Sunday, September 8, 2013

Obscurity

She withered in his broad arms.

The creature had never been one to grieve over loss. He had lost so much in his life that it had sprung forth a torturous cycle; over and over and over again he watched the ones he held dear dissipate. With wisdom, he found that he could teach his bodice, his mentality, to adapt. And adapted he had. He'd adapted to walking the cluttered hallways of his small apartment alone, and he'd adapted to forgetting their faces where they lingered in his cranial membrane. But as he adapted to forget them, he had adapted to remember her. He cared for her precariously, watching as violent tears shredded the porcelain of her plump, rosy cheeks. He would whisper to her in the late night, soothing her back to slumber, and held her thick tendrils, completing circular movements methodically until it made him weary. He thought finally he could have something that would stay, something that would be his.

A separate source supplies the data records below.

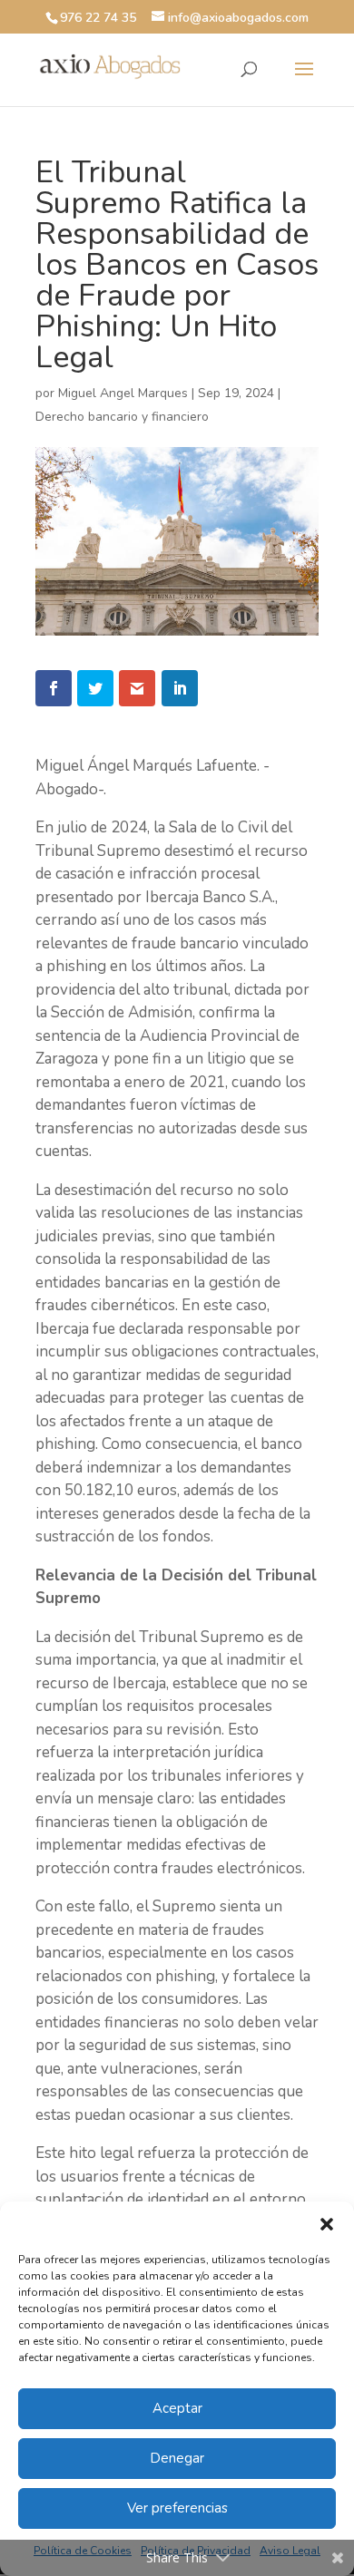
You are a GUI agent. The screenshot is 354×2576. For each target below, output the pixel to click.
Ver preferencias (177, 2508)
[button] (327, 2224)
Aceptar (177, 2408)
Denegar (177, 2458)
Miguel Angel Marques (123, 393)
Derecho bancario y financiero (122, 416)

His howls pierced the evening air with a distinct clarity.

Aesthetic, white gloves gripped the golden areas of his flourished skin; whether to balance him, calm him, or attack him, he was unsure. As their tendrils drifted over the smooth of his skin, they left porcelain imprints that dissolved silently into his skin, absorbed much too easily. The ghosts lingered towards her, hovering hesitantly over her faded cranium, reluctant to interrupt the wolf as he sank toward the tiles.

One of them was brave enough to act, and the prying tendrils gently lifted the carcass from the ghoul's tendons. Away from that which she knew. He howled, a guttural sound manifesting from the crook of his hollowed chest, bursting mournfully from the thick of his throat and pushing through the slip of his parted, pink lips, piercing the air, crystallized in time. Air escaped him, and as the sobs racketed his lithe bodice, he found that he suffered through the desparity of his emotions. He released her, eventually, his reluctant tendrils unwrapping gingerly from her porcelain skin, pressing his gentle lips to the curve of her forehead, imagining that it was into slumber she dissipated, not death.

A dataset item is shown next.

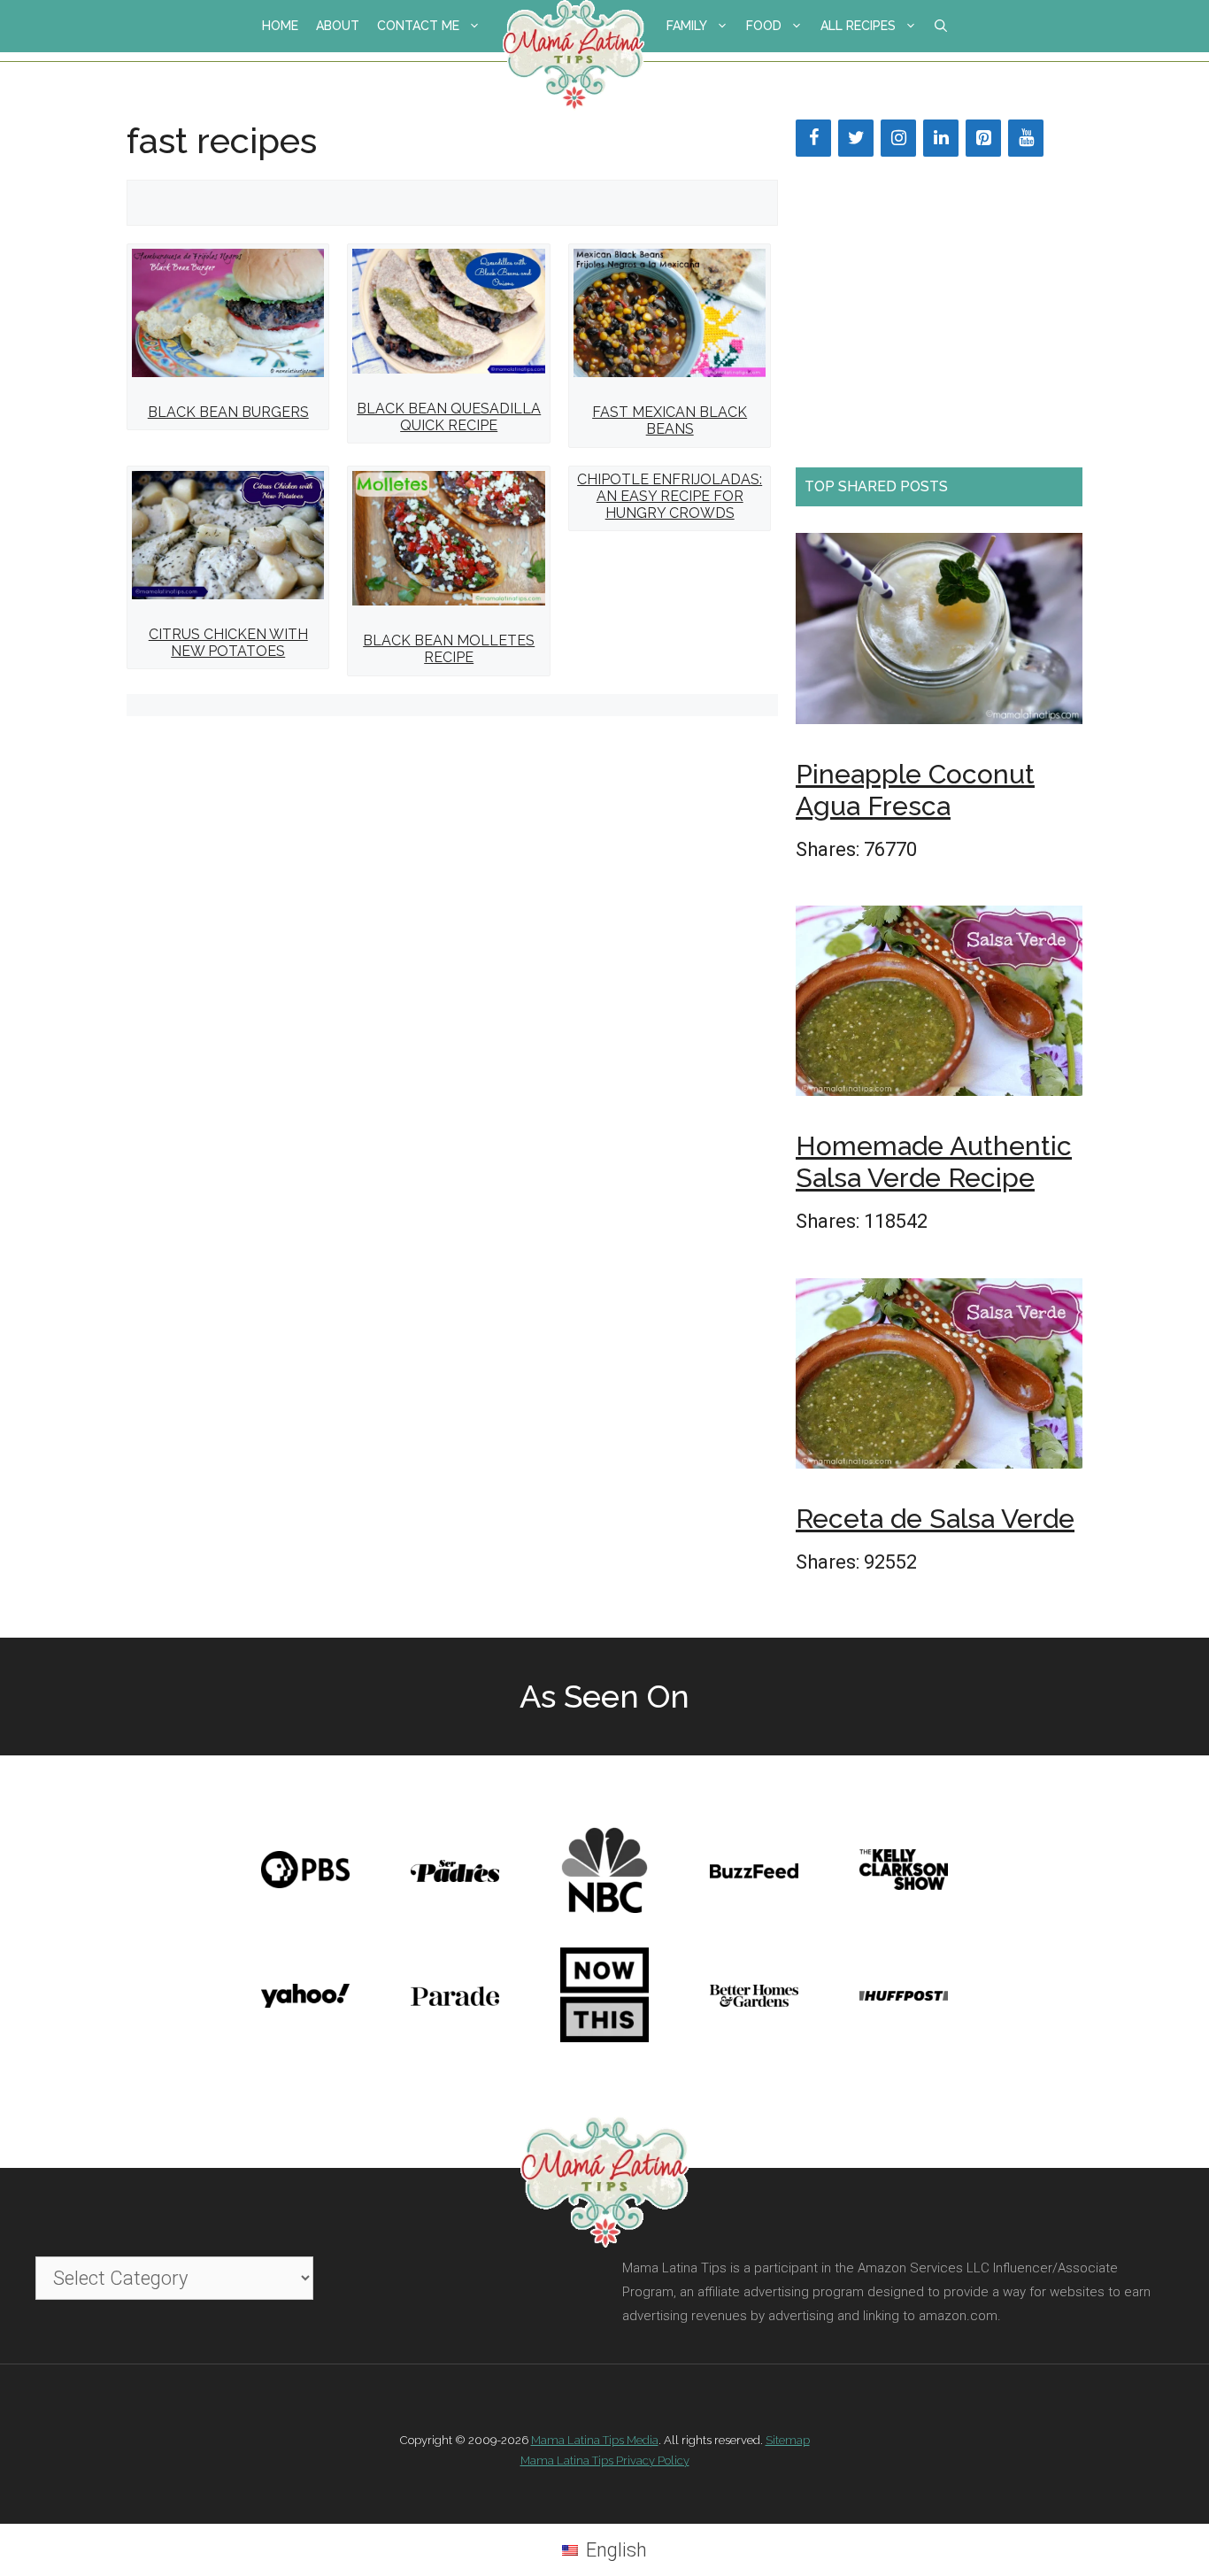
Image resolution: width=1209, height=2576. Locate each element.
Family (686, 26)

They left him to mourn, and mourn he did. He settled into a sprawled position on the iced tiles, tendrils curled to his chest. They pierced his ethereal skin, and what was once beautiful, was stained maroon. Veins, delicate patterns traced into his paling skin. Vehement tears streaked the rose of his flustered cheeks, and as he curled, his carcass shaking violently from the audible sobs, he dissipated. And as he lingered, he recognized himself less and less. It was at this point that he lost himself.

It was at this point that he lost his humanity.